Im Going Outward Bound Once Again- Well, Sort of

Im Going Outward Bound Once Again- Well, Sort of

Sunday, 4 December 2011

Dissociation Affects All Levels of Emotions.




Later this week, I will be giving a presentation about Dissociative identity Disorder to a grade 12 psychology class. I am very excited about this and looking forward to it.

This all came together on Thursday, so I have not had a lot of time to think about what I am going to say, which is probably a good thing as I do not want to be to clinical about it. I want to be able to give the students a different perspective, a perspective form “the front lines” as they say. I want to give them an idea of how it has affected my life and what this condition is really about.  It is about a very effective defensive mechanism the brain uses to allow the individual to survive extreme situations. If there was any danger or perceived danger I would dissociate.

This afternoon I had a meeting with my mentor, to get some ideas and have a general talk with him  about what I want to present and how best to do it.  I was discussing about how to start the presentation. I told him I was thinking of asking the students three questions and that if they feel comfortable enough, put your hand up if any of the following has happened to you…

  • ·         How many of us in this room have gone to a movie or read a book and have been so immersed in the movie that we had lost track of time? – I imagine everyone’s  hands will go up, as well as my own

  • ·         Who in this room have driven home from somewhere, having something on our mind only to find ourselves safely parked in our driveway with no recollection of the drive home?- once again some hands, as well as my own will be up


  • ·         Have any of you experienced an accident or seen a fire or been involved in some other event  and found that you have either felt as if the incident was happening in slow motion or to someone else?- I imagine maybe a couple hands will be up- as well as my own

  • ·         Has anyone in this room been involved in an accident or seen an accident or some traumatic experience and found you have lost some memory or time, or have  little recall of the incident?- Maybe only one hand will be up as well as my own

  • ·         Has anyone in this room sat down and started to play the drums with a group at a party, and the group starts to end the jam and you have only been playing for a few minutes the slowly realize you have been playing for 3 ½ hours but have no recollection of that time. This is not due to any drinking or taking of drug? - (As I posted in a previous blog) -- The chances are that I will be the only one with their hand up.

It was when I was talking of this that it came to me that I didn’t only dissociate when I was afraid or felt fear, I dissociated when I felt any emotion, Fear, anxiety, sadness, grief, joy, shame, guilt, etc.  I could not believe the clarity of this realization.  I knew that I dissociated, that I have huge gaps of memory in my life. I had assumed I dissociated at those times because of danger or a threat of danger.

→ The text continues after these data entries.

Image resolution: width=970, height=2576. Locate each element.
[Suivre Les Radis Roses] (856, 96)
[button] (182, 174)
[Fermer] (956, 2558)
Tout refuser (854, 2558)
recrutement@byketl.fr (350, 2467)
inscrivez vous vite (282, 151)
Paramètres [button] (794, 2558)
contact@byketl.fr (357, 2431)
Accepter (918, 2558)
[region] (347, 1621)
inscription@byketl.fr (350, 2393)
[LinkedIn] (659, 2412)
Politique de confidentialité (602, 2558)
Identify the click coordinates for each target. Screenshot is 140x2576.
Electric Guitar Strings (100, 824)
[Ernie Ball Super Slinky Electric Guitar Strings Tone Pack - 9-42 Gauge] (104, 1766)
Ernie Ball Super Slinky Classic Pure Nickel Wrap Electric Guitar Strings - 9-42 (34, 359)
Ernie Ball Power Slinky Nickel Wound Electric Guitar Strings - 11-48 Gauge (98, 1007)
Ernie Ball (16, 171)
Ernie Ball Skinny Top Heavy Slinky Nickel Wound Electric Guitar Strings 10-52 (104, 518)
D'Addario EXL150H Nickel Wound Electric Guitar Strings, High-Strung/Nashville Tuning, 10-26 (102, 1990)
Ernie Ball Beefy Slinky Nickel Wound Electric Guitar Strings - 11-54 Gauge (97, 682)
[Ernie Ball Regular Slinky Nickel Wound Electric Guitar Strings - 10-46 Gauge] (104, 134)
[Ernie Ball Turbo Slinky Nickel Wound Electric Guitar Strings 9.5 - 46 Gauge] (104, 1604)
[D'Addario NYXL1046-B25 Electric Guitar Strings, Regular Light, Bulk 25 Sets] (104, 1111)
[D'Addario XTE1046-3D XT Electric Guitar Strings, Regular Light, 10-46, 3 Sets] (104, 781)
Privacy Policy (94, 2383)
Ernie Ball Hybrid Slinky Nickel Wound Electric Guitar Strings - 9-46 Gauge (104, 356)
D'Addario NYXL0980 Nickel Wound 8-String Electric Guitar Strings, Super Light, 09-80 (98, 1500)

But as I was talking about dissociating when I was playing the drums I wondered why would I do that. Why would I dissociate when I was having fun and was doing something that I enjoyed?

 It then occurred to me that as a young child there were times I felt sadness and I was vulnerable and some took advantage of that.  When this happened I would once again dissociate and I created an altar or persona. This alter would deal with emotions. From this time forward, anytime I felt any form of emotion this persona would deal with them while at the same time the “core” me would be able to stay on hyper alert and keep an eye out for any form of danger.

While this was a very effective defense mechanism for a moment of danger or to deal with growing up in a very chaotic, abusive and neglectful household, it has interfered immensely in my life. As a child I always felt that I didn’t fit in, like there was this glass partition between me and the rest of the world. I just could not seem to connect with others or fit in.

Sure I had friendships and emotions but it was the alters, other parts of me that had formed the friendships with others. The core me could not have friendships, because for friendships one need to have emotions and be able to make connections.

Here is an example..

This afternoon I went to a friend’s house and had tea. My friend asked me if I had my Christmas tree up yet and I told her no, that I had seen some at the local grocery store but have not put one up yet as it’s a bit early. I then talked about maybe going to cut one down and where to get one and wondering where to do that. . My friend then mentioned to me of a time the two of us went and cut down some trees. I asked her where and when as I have no recollection of this. She told me where we went and when. She then mentioned to me of a year that I got a permit from the forestry permit and my son and I went and cut one down. Once again, I have no recollection of this.

I then jokingly told her that I don’t come up for a visit and tea; I just come visit her so that she can remind me what I have done.


It was not until I got into therapy and had the supports in place that I could learn how to deal with emotions.  I learned how to stay with and feel the emotions and process them, instead of dissociating. This has helped me to stay more in the present and have a linear memory. For example, I do remember the visit to my friends this afternoon and the conversation we had. I am now able to form connections and emotional relationships that enrich one’s life.

Life is full of surprises. I am so looking forward to presenting to the students and hoping that I can teach them something. Little did I know that preparing for the presentation – the students would inadvertently teach me about myself.  For this I am grateful.

Until next time
Feel those emotions, they help one grow.